The best stretch of Wilson’s career had come after Carroll agreed to “Let Russ Cook.” Wilson welcomed the shift so much he filed a trademark application for the phrase — a fan slogan that had implored the Seahawks to turn the offense over to their $35 million-a-year quarterback — with the intention of selling cookware and utensils to benefit charity. But the offense never quite felt like that of a Carroll-coached team, and it didn’t go unnoticed by those close to Wilson that the coach only rarely mentioned “Seahawk football,” as he tends to do when the formula is pounding the ball and playing elite defense.

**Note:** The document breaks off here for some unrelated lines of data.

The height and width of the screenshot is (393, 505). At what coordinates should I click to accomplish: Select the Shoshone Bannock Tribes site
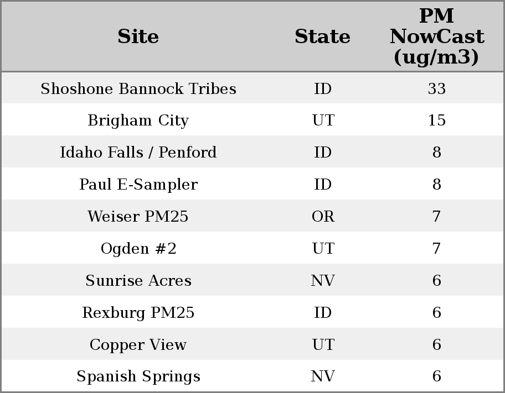click(138, 89)
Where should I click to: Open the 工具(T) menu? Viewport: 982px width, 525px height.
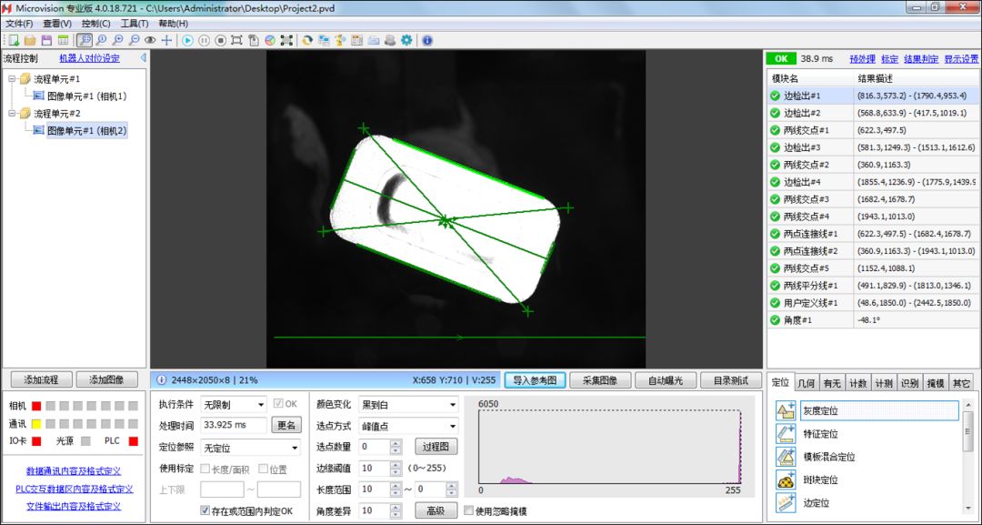[x=134, y=23]
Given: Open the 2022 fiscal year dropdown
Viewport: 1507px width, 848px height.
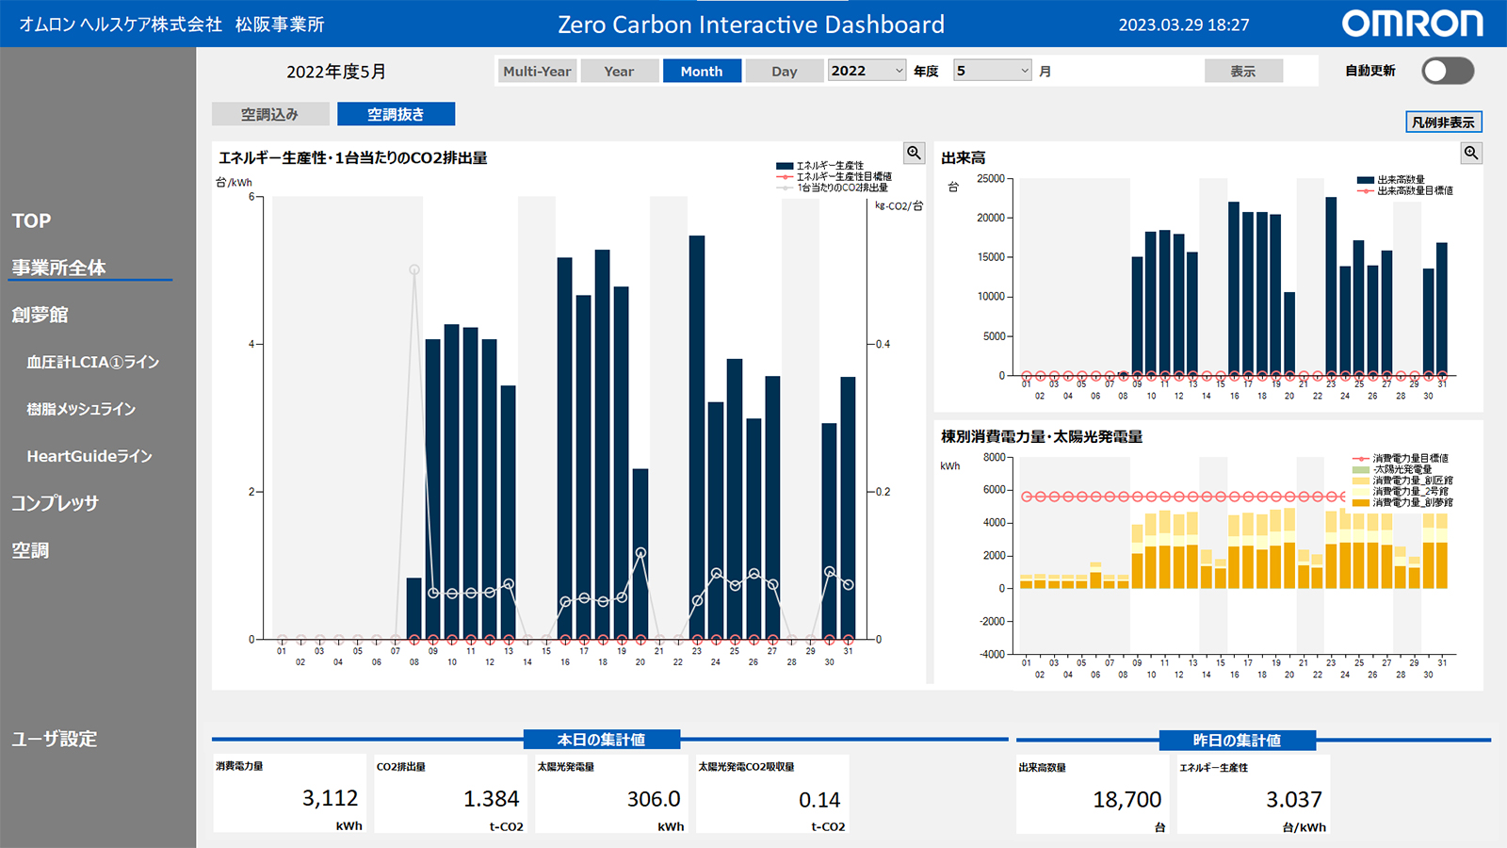Looking at the screenshot, I should (867, 71).
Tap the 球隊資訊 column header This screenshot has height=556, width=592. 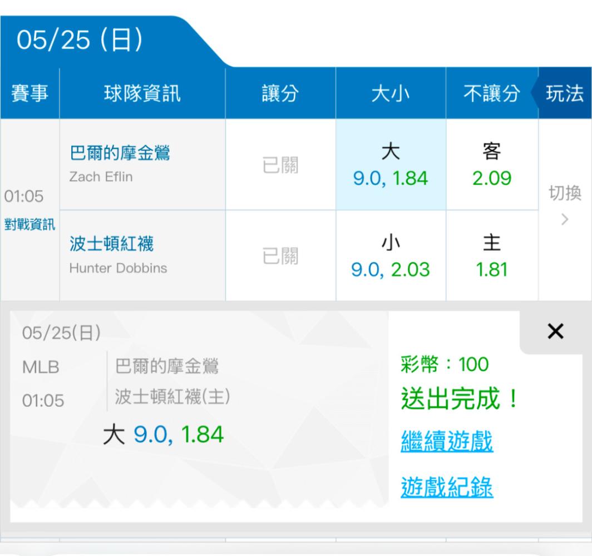coord(142,94)
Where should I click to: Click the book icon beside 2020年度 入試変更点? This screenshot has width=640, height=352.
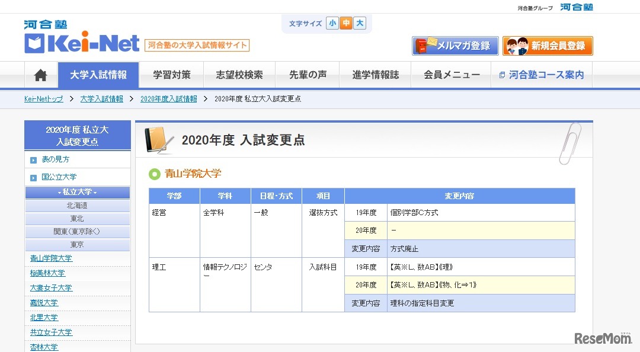(x=156, y=137)
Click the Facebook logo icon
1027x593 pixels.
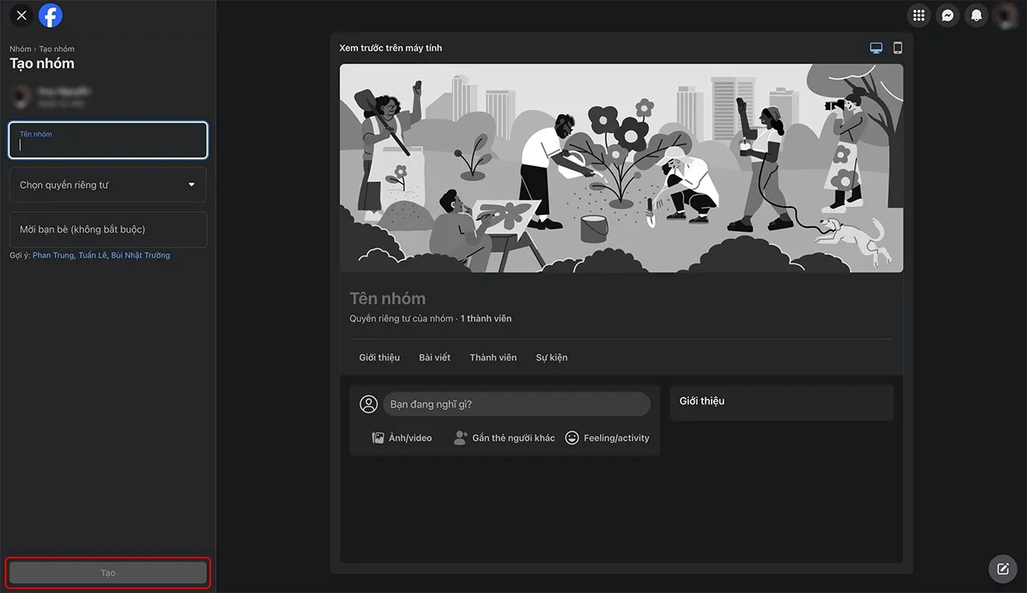(51, 15)
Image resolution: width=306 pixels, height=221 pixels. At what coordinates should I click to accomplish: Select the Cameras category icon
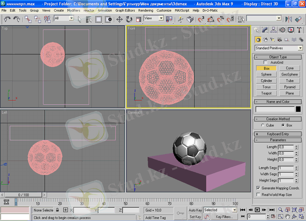click(279, 39)
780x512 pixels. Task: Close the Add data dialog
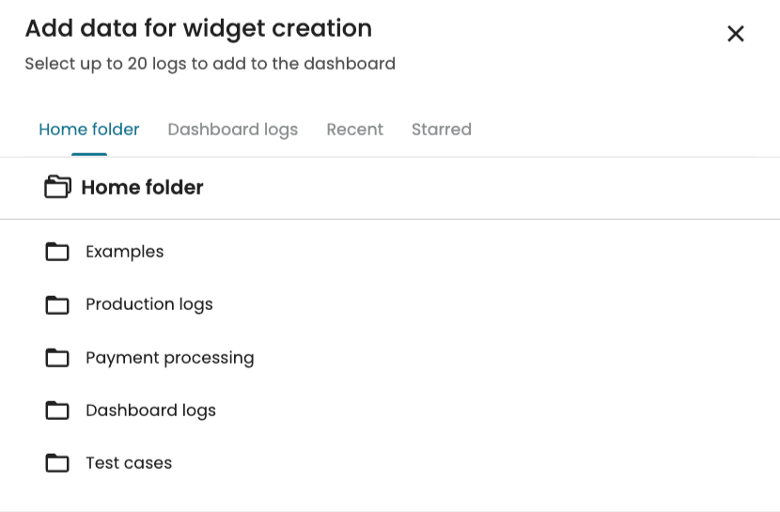(x=736, y=34)
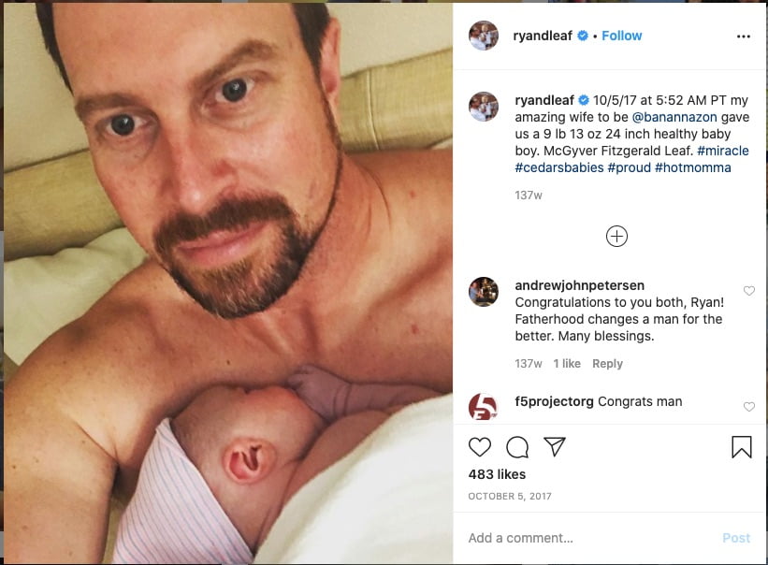Open ryandleaf profile picture in header

point(484,36)
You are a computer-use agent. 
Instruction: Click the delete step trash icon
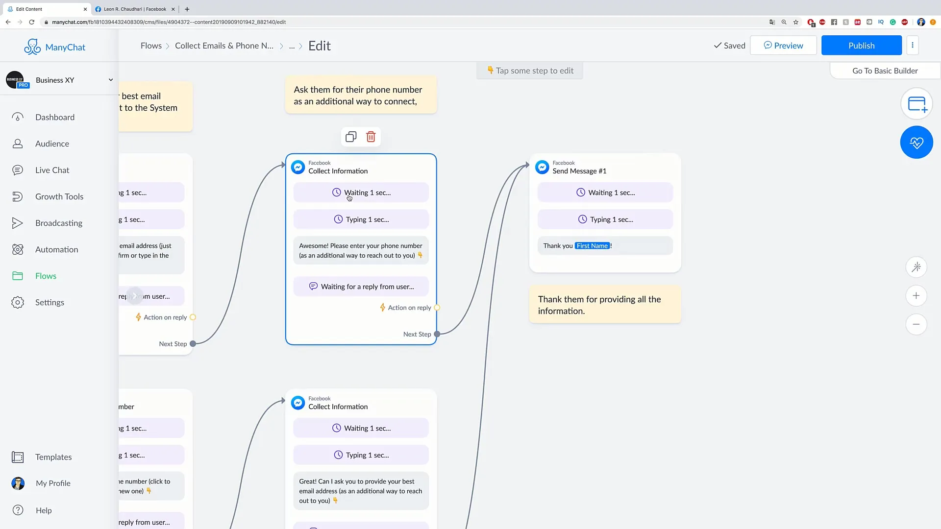coord(371,136)
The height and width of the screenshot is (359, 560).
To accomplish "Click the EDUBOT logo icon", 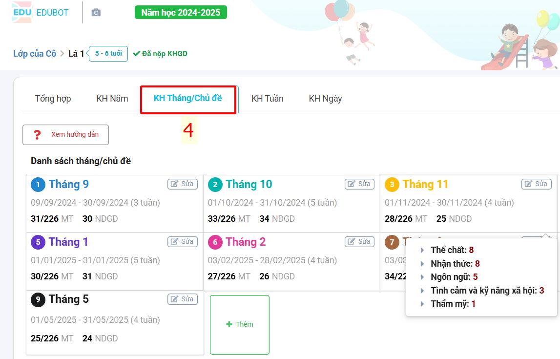I will click(x=22, y=12).
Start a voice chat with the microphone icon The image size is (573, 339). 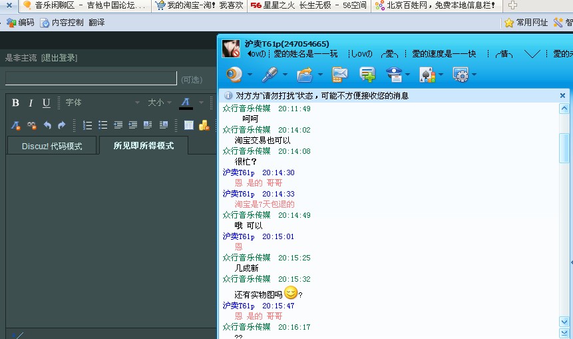point(269,74)
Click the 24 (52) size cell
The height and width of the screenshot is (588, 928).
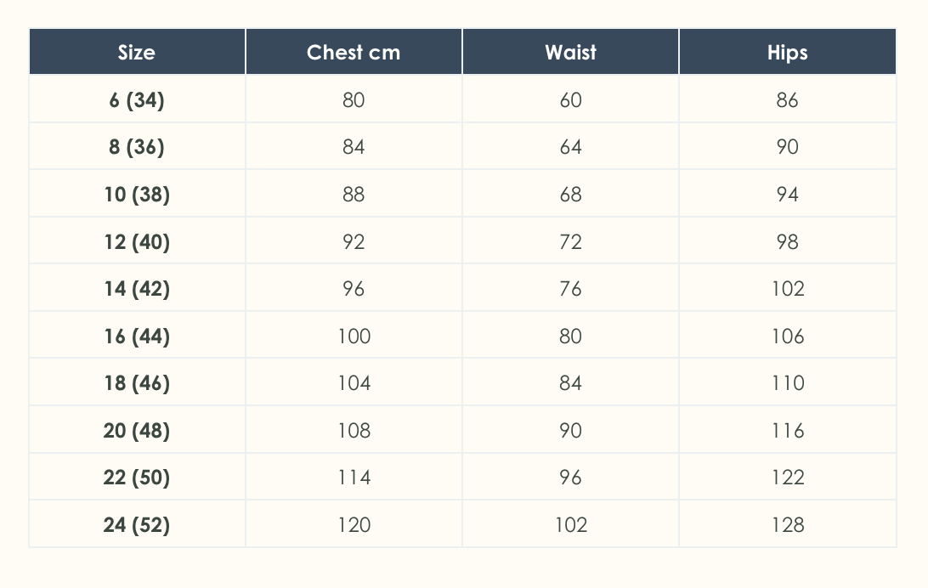point(137,525)
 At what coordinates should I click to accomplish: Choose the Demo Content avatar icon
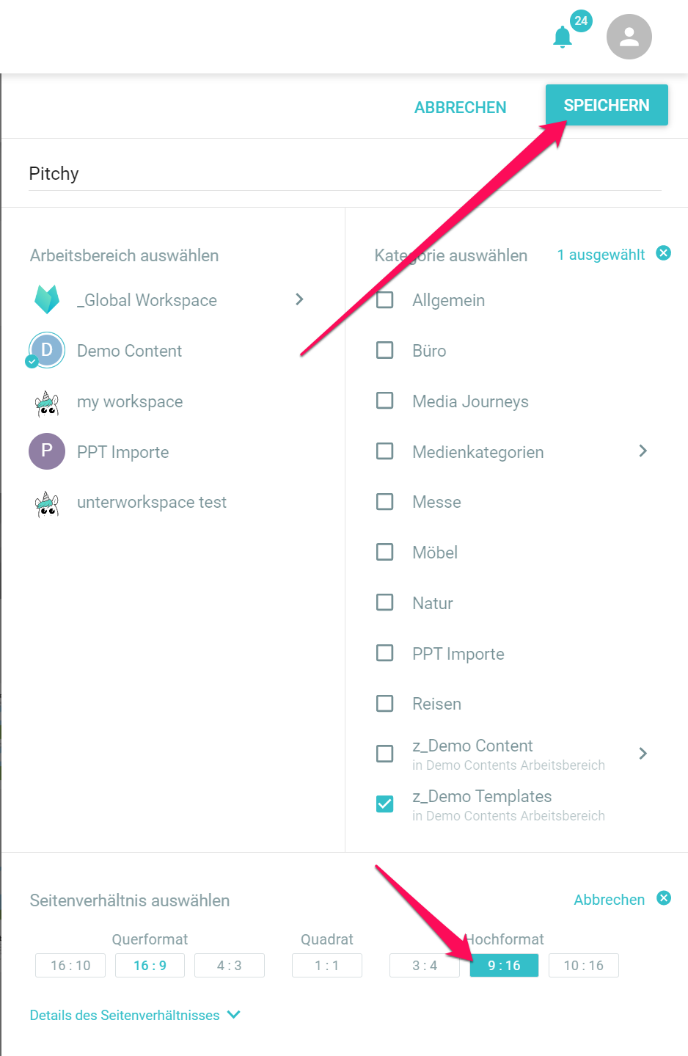point(47,350)
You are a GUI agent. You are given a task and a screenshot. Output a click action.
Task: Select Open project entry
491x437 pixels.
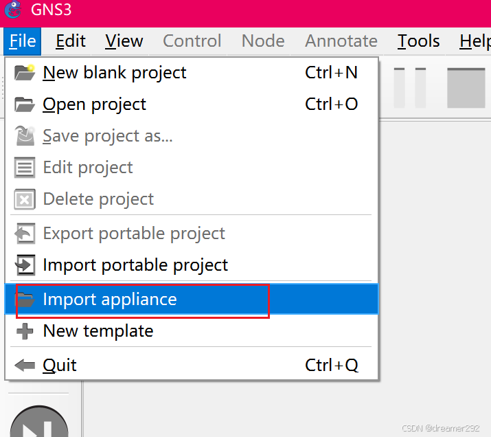(94, 104)
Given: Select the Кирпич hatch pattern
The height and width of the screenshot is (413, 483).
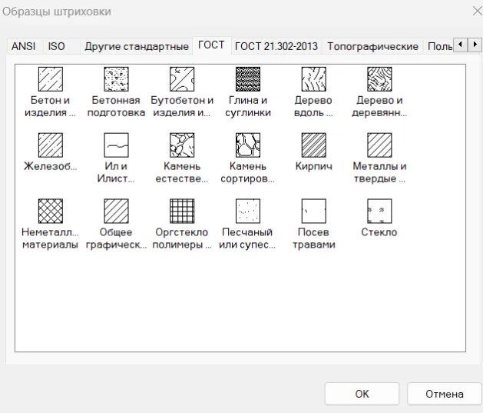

Facing better defenses in the second half of the schedule, Wilson and the offense bogged down. Seattle averaged only 2.4 offensive touchdowns per game, 18th in the league and six spots below the Mitch Trubisky-led Chicago Bears. It wasn’t only because Carroll passed less frequently on early downs. Something wasn’t right. Wilson wasn’t right.
During a 17-12 loss to the Colt McCoy-led Giants in early December, a game in which the offense scored only 10 points, Wilson dropped back and set up in a clean pocket. He held the ball longer than four seconds and had plenty of space around him, only to take a sack, a play indicative of Wilson’s struggles down the stretch.
“What the fuck is wrong with Russell Wilson?” a veteran coach who watched the game said at the time. “He is seeing ghosts. They act like they are not protecting him, but he kills the protection. There are times they got a clean pocket, he runs up in there, he just panics. He is not playing very good at all.”
“People say their protection is not that good,” the coach went on. “That whole ‘Let Russ Cook’ thing, he is better when they can run the ball and they play off that, there is no question. No one likes that because they want him to be Dan Marino. Well, he is not Dan Marino. You are who you are. But he looks bad right now.”
There were other issues this season, too. Those close to Wilson feel as though the pillars upon which Carroll has built his program — namely competition and accountability — are applied only selectively, especially as it pertains to the coach and his sons. This past season, receivers coach Nate Carroll, who has worked under his father since 2010, briefly stepped away from the job in frustration over his role before returning to the team, sources told
The Athletic. Nate made his unhappiness known to players, sources said. For Wilson and those around him, the disruption validated a long-held complaint: Carroll, and by extension his sons, answer to no one.
When asked last month who in the building can tell him harsh and uncomfortable truths, Carroll named former assistant Carl (Tater) Smith, John Schneider and his two sons, Brennan and Nate. Smith left the Seahawks before the 2019 season, and Brennan Carroll left after the 2020 season to coach in college. Only Nate Carroll remains.
“Over the years I have lost a couple guys,” Carroll said. “Tater would tell me anything. He was awesome. I demanded it of him because he knew the truth and he needed to speak to me. I have lost a few guys like that. It is something I’m looking at.”
As Wilson seeks to hold Carroll and the organization accountable, others question whether anyone can do the same for the quarterback himself. That has been a sensitive subject ever since
Sports Illustrated and
ESPN published stories years ago suggesting Carroll coddled Wilson to the detriment of the team. After Richard Sherman picked off Wilson in a June 2014 practice, then yelled at the young quarterback and threw the ball at him, Carroll met with team leaders and told them to take it easier on Wilson. Carroll, multiple sources said, protected and enabled Wilson, undermining the two words he had built his whole program on: Always compete.